Cascade dams disrupt the river continuum, altering hydrology, biodiversity and nutrient flux. Describing the diversity of multi-trophic microbiota and assessing microbial contributions to the ecosystem processes are prerequisites for the restoration of these aquatic systems. This study investigated the microbial food web structure along a cascade-dammed river, paying special attention to the multi-trophic relationships and the potential role of pelagic-benthic coupling in nutrient cycles. Our results revealed the discontinuity in bacterial and eukaryotic community composition, functional group proportion, as well as α-diversity due to fragmentation by damming. The high microbial dissimilarity along the river, with the total multi-trophic β-diversity was 0.84, was almost completely caused by species replacement. Synchronization among trophic levels suggests potential interactions of the pelagic and the benthic groups, of which the β-diversities were primarily influenced by geographic and environmental factors, respectively. Dam-induced environmental variations, especially hydrological and nutrient variables, potentially influence the microbial food web via both top-down and bottom-up forces. We proposed that the cycles of carbon, nitrogen and phosphorus are influenced by multi-trophic groups through autotrophic and heterotrophic processes, predator-prey relationships, as well as the release of nutrients mainly by microfauna. Our results advance the notion that pelagic-benthic trophic coupling may intensify the accumulation of organic carbon, ammonium and inorganic phosphorus, thereby changing the biogeochemical patterns along river systems. As a consequence, researchers should pay more attention to the multi-trophic studies when assessing the environmental impacts, and to provide the necessary guidance for the ecological conservation and restoration of the dam-regulated systems.

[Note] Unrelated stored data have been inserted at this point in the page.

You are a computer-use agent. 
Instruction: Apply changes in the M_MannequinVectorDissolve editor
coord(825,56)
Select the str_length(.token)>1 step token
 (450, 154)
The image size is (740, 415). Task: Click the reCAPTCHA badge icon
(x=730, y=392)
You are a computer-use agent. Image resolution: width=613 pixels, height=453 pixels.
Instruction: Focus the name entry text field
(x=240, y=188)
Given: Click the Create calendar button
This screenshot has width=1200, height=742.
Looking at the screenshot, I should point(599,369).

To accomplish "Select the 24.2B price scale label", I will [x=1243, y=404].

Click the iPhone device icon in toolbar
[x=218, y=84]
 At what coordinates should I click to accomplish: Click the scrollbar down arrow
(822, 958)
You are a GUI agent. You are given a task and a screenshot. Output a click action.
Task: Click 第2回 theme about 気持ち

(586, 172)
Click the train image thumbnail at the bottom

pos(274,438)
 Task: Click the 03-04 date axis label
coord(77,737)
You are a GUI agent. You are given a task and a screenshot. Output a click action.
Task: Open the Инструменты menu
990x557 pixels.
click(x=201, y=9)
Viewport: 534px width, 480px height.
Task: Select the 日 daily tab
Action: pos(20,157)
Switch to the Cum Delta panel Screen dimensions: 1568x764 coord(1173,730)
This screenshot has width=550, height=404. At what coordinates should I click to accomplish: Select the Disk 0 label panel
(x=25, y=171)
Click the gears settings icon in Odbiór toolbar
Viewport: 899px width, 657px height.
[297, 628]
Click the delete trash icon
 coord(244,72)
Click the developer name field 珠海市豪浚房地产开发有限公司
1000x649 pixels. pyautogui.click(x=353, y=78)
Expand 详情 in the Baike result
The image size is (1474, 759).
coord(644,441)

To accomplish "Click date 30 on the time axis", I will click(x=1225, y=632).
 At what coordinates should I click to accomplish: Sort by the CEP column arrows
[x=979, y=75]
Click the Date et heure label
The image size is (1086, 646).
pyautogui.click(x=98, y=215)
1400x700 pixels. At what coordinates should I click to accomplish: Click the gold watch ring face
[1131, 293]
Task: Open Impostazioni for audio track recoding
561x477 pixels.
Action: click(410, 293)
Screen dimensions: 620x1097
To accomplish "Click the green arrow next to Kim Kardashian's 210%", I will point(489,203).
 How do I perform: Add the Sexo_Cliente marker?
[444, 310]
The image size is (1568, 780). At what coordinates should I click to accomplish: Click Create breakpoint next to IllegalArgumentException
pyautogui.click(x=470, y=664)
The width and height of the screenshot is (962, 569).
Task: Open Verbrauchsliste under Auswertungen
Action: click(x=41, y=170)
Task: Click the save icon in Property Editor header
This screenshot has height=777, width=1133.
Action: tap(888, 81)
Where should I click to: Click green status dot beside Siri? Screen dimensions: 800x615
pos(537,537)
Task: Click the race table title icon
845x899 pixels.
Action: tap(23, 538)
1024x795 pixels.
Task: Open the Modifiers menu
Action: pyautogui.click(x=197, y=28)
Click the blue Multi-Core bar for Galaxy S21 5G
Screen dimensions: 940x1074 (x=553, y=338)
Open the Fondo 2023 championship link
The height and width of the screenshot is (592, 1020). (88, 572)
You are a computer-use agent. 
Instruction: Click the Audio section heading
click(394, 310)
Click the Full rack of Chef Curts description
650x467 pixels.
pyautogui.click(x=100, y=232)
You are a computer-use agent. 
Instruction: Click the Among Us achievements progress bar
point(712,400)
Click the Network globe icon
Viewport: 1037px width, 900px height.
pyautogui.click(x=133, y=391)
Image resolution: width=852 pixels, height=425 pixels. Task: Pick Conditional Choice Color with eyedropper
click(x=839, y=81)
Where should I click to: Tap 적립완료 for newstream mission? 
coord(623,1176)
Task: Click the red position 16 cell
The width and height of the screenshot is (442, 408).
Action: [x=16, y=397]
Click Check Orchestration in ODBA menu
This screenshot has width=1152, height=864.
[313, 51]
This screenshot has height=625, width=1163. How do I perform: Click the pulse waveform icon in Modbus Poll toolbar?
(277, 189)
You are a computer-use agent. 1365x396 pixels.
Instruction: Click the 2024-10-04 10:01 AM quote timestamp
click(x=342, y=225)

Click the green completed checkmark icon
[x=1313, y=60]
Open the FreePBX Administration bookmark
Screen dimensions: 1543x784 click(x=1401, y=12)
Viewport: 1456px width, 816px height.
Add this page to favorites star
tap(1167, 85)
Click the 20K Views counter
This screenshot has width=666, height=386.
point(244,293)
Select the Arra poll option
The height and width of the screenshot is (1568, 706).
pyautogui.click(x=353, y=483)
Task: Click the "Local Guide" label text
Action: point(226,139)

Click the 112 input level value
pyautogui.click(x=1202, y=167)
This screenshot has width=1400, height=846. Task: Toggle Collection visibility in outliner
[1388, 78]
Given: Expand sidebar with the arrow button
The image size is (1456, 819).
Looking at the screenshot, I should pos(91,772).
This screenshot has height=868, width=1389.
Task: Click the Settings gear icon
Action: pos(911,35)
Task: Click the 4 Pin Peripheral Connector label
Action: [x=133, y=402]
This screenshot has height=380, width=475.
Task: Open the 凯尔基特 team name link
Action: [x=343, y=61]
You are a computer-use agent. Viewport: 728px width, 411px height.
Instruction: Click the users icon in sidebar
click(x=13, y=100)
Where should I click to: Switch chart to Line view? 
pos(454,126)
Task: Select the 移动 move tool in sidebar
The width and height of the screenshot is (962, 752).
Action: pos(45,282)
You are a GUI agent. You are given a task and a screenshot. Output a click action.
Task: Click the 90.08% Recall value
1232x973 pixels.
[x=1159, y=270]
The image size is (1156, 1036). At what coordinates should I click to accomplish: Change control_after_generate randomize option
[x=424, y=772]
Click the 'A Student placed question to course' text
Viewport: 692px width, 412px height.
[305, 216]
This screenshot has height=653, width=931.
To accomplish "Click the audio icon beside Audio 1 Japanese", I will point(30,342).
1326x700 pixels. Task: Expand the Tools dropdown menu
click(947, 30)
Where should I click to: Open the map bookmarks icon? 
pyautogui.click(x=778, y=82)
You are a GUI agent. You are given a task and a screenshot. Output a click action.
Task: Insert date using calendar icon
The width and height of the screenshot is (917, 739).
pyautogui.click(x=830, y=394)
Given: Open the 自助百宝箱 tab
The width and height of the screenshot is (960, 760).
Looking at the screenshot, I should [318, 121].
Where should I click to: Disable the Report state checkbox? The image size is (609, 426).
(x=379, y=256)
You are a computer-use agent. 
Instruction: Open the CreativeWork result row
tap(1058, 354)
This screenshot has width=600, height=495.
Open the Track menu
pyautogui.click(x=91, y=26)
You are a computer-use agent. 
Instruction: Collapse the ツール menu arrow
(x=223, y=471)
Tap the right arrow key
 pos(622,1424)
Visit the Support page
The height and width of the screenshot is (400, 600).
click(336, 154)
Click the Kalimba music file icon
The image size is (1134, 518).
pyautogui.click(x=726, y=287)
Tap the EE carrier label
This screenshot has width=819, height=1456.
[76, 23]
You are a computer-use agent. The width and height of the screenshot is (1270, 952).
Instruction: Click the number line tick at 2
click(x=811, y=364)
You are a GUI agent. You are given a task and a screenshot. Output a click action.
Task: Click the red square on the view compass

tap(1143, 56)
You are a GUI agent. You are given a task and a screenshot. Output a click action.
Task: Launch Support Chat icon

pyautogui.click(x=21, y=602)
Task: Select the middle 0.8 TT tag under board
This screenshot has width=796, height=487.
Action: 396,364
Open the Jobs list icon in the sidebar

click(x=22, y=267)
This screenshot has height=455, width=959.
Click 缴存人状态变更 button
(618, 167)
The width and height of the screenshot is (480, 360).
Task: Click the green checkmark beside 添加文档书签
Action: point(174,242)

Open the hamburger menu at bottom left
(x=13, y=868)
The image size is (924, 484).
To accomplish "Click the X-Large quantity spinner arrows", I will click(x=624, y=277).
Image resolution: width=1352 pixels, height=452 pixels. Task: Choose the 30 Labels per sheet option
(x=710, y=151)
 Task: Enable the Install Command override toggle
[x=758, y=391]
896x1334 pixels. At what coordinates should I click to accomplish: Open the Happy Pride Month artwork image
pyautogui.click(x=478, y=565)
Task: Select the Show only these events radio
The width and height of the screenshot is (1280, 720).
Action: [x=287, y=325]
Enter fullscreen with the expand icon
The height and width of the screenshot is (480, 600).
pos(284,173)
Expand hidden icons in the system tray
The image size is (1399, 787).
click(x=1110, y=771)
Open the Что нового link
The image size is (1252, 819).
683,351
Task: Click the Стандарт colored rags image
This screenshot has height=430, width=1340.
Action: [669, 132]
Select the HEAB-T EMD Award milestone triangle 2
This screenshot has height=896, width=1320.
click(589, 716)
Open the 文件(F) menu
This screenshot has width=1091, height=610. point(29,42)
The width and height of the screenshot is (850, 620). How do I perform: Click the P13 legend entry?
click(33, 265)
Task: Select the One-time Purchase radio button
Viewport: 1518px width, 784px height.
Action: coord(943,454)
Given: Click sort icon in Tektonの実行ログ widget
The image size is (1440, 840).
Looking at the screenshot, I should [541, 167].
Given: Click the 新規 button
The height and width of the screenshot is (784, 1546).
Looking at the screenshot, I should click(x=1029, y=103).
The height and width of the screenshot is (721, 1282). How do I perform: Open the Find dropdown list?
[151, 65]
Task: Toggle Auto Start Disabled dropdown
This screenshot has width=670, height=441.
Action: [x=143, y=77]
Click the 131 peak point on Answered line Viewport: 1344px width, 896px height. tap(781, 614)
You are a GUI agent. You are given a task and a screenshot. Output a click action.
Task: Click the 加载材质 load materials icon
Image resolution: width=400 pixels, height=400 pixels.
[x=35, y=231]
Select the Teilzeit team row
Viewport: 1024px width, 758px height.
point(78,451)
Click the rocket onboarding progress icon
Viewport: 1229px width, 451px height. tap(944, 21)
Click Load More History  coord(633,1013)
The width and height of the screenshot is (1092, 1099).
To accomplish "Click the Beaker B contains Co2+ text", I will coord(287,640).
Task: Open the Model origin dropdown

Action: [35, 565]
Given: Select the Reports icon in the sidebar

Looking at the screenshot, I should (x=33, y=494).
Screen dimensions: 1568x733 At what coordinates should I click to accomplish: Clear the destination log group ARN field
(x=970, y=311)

梯级水坝破坏了河流的连续体，改变了水文、生物多样性和养分通量。描述多营养微生物群的多样性和评估微生物对生态系统过程的贡献是恢复这些水生系统的先决条件。本研究调查了沿梯级坝河流的微生物食物网结构，特别关注多营养关系和远洋-底栖耦合在营养循环中的潜在作用。我们的结果揭示了细菌和真核生物群落组成、功能组比例以及由于筑坝造成的碎片而导致的 α 多样性的不连续性。沿河微生物高度差异，总的多营养β-多样性为0.84，几乎完全是由物种更替引起的。营养水平之间的同步表明中上层和底栖群体的潜在相互作用，其中 β 多样性分别主要受地理和环境因素的影响。大坝引起的环境变化，尤其是水文和营养变量，可能通过自上而下和自下而上的力量影响微生物食物网。我们提出碳、氮和磷的循环受到多营养群体的影响，包括自养和异养过程、捕食者-猎物关系以及主要由微型动物释放的养分。我们的研究结果提出了远洋-底栖营养耦合可能会加剧有机碳、铵和无机磷的积累，从而改变河流系统沿线生物地球化学模式的观点。